Copy out word for word the lines of the records that run from the line containing "You are a computer-use agent. 216x384 pixels." through the end of the records, both ends included, leaving out the pictures.

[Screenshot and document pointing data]
•••
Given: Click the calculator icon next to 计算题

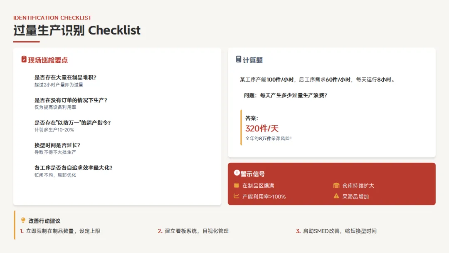Looking at the screenshot, I should (238, 60).
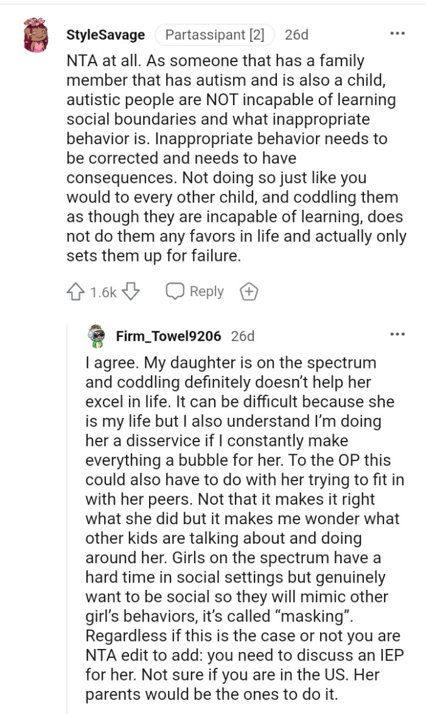Open the Partassipant [2] flair badge

214,35
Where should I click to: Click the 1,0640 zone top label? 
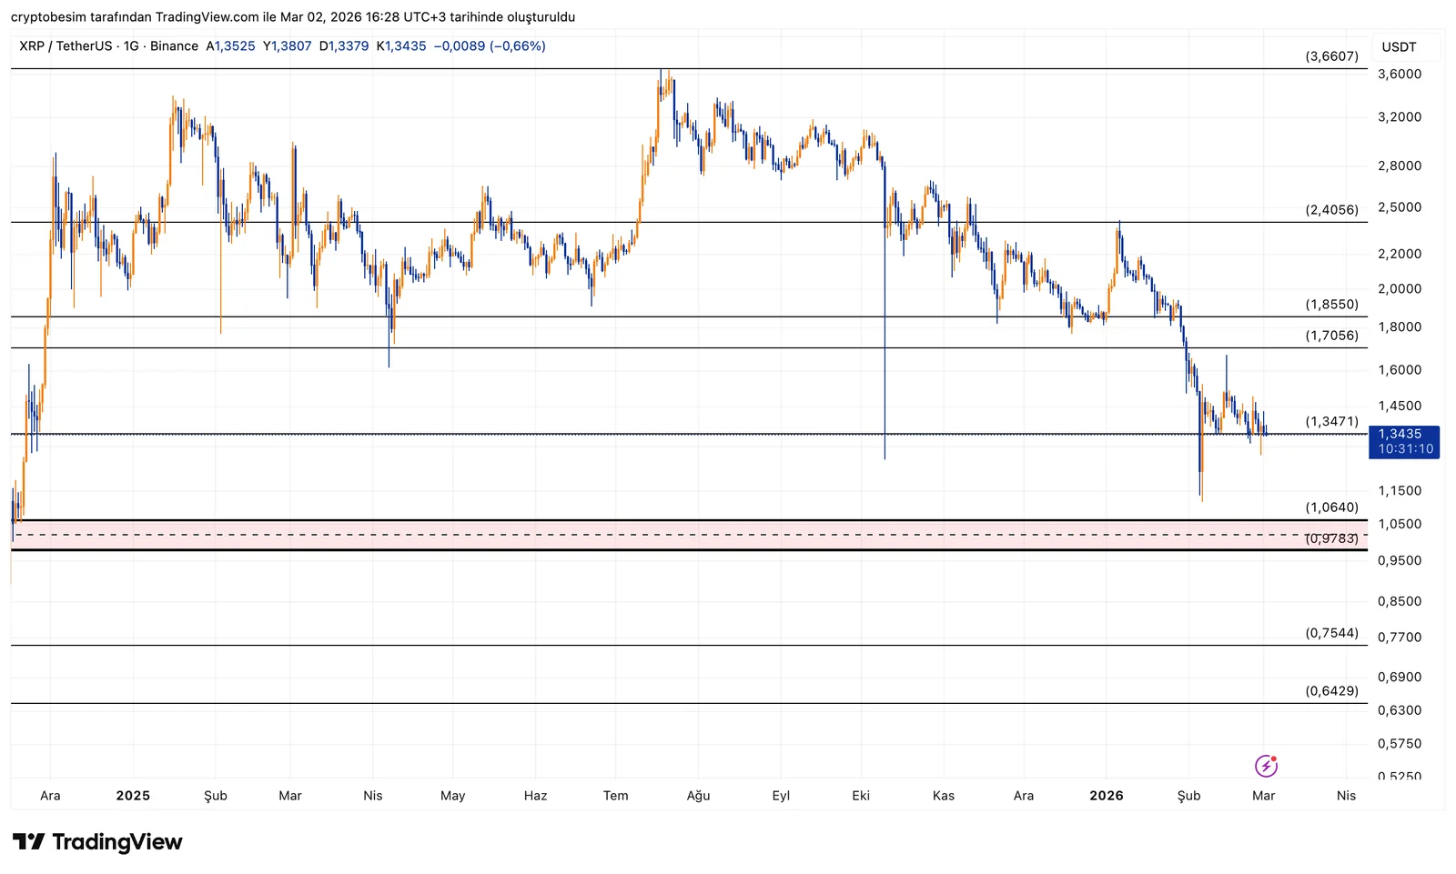(x=1331, y=507)
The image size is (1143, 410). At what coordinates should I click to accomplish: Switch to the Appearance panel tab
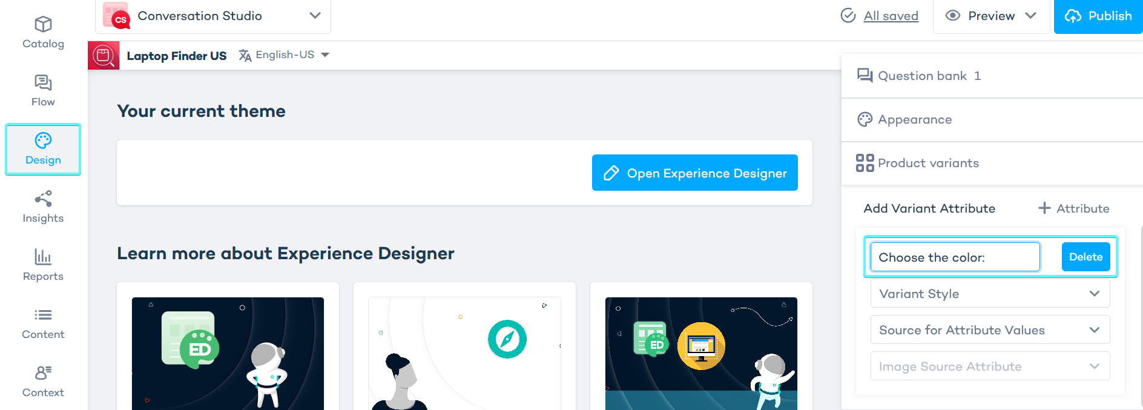click(x=914, y=120)
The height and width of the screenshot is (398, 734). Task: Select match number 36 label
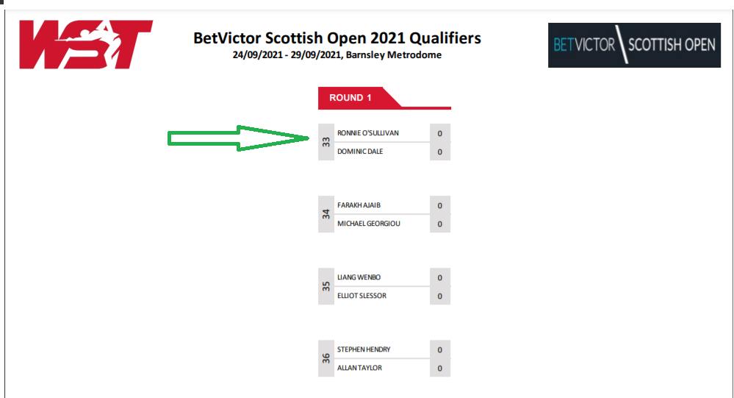[326, 358]
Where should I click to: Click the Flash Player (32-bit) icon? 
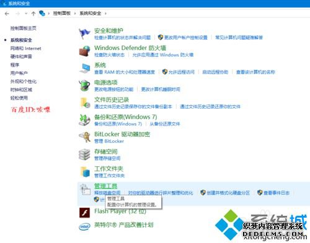coord(84,213)
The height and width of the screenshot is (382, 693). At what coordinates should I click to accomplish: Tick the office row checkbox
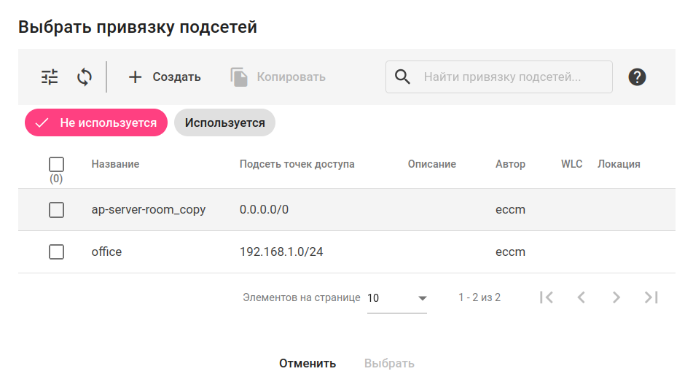(x=56, y=252)
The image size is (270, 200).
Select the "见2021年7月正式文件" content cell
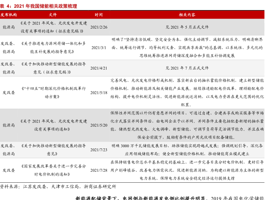coord(187,68)
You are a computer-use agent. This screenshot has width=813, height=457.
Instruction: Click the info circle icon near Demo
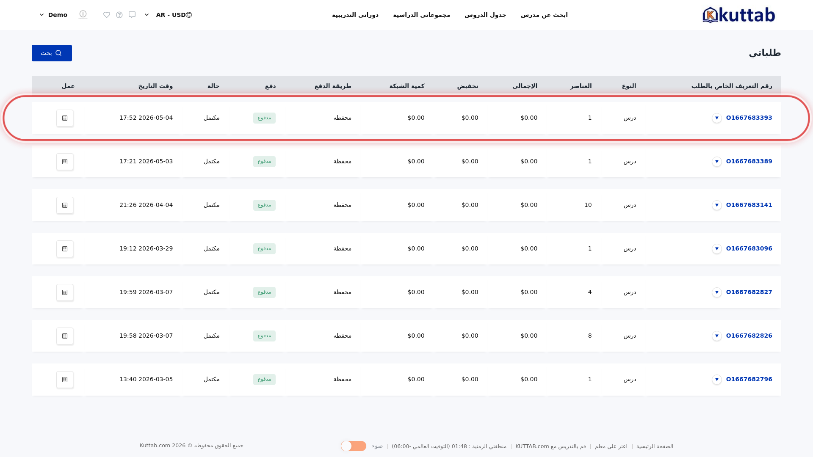click(x=83, y=14)
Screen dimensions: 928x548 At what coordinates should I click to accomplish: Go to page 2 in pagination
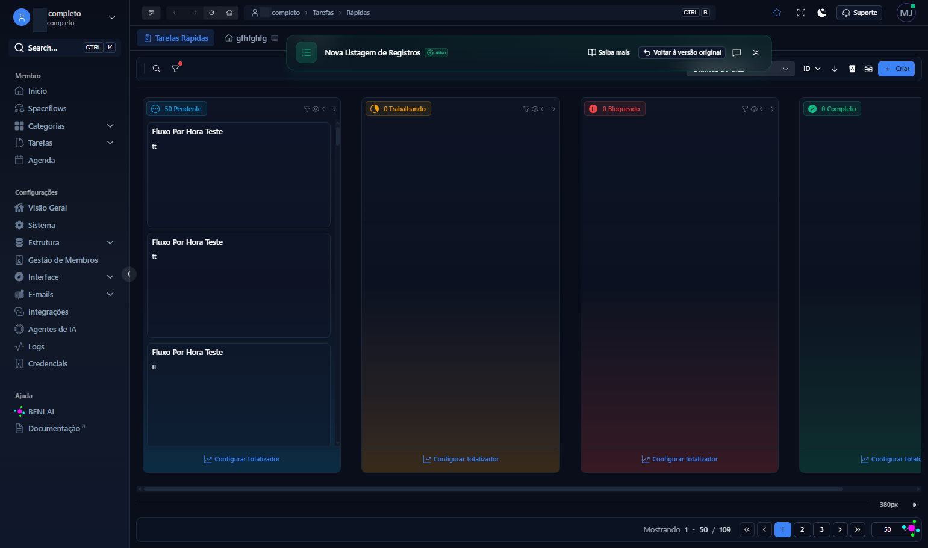pyautogui.click(x=802, y=529)
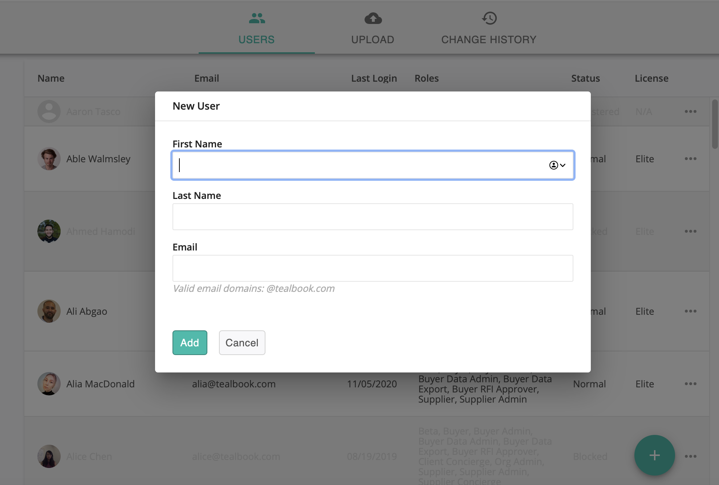
Task: Click the First Name text field
Action: click(360, 165)
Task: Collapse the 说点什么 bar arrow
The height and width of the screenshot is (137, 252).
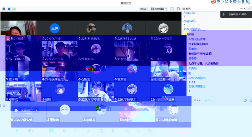Action: pyautogui.click(x=37, y=110)
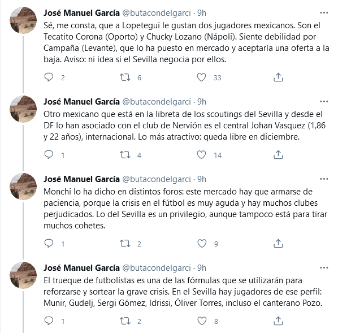Reply to the Lopetegui mexicanos tweet
Viewport: 338px width, 333px height.
(x=49, y=77)

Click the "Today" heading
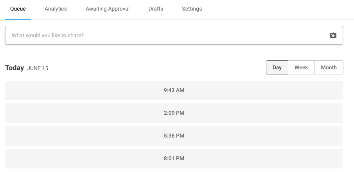pos(14,68)
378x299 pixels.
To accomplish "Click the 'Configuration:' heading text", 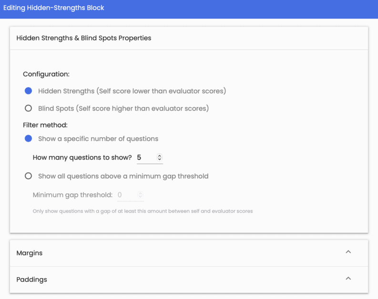I will point(46,74).
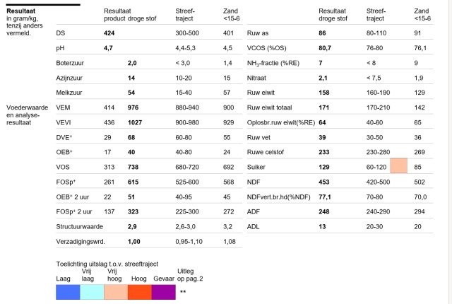Select the DS result value 424

click(x=109, y=33)
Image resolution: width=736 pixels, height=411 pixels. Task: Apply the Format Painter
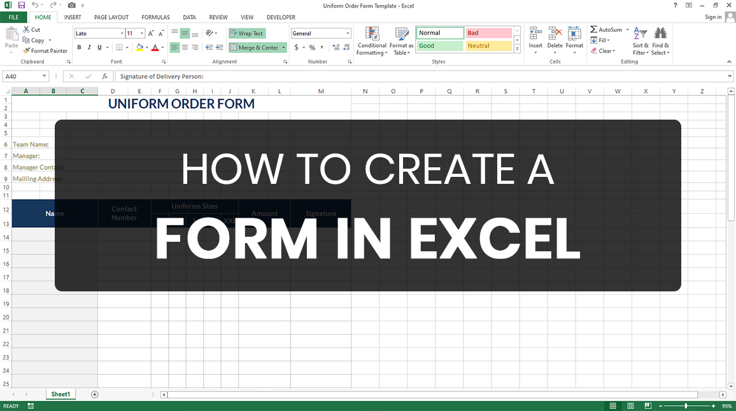pyautogui.click(x=45, y=50)
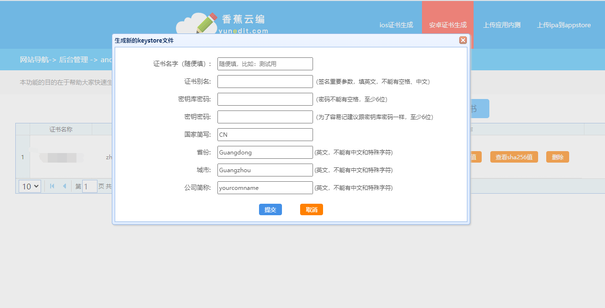This screenshot has width=605, height=308.
Task: Click the 证书别名 input field
Action: (x=265, y=82)
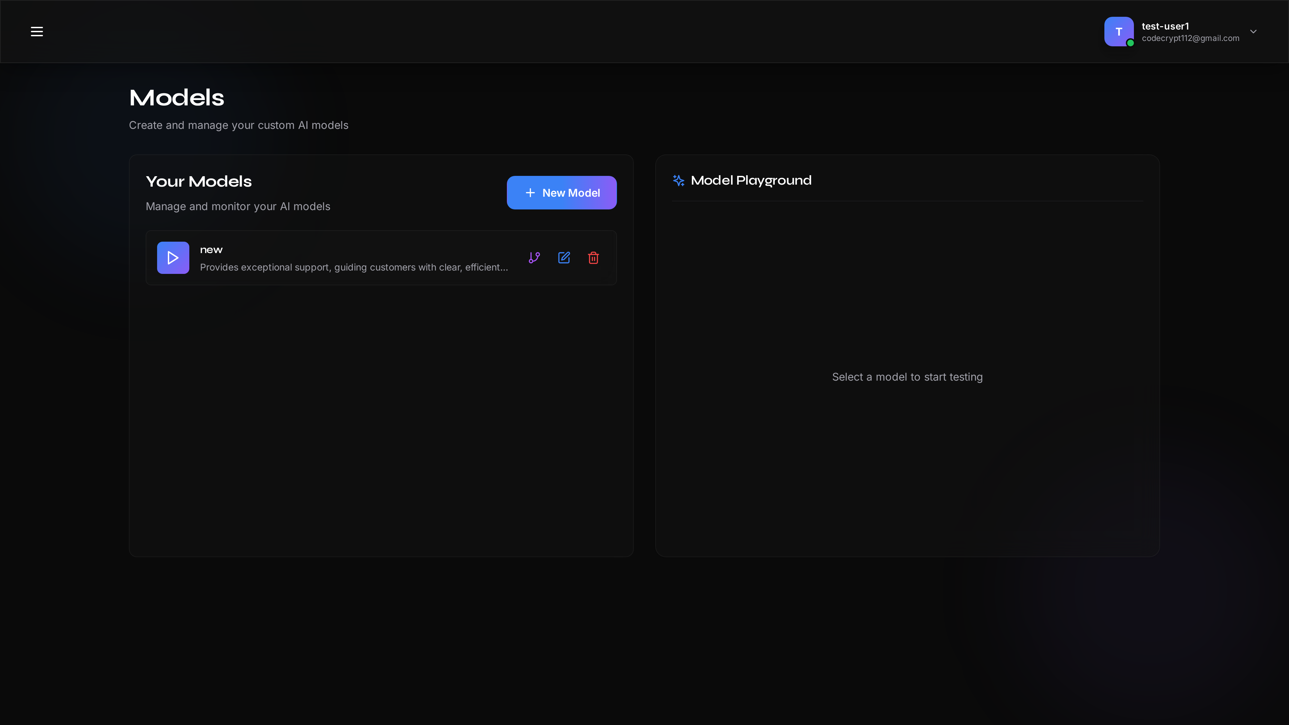Click 'Select a model to start testing' prompt

tap(907, 377)
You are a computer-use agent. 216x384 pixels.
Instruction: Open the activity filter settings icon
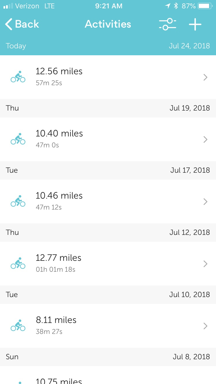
•••
ANSWER FOR THE TASK:
You are a computer-use agent. 216x384 pixels.
Instruction: Open the activity filter settings icon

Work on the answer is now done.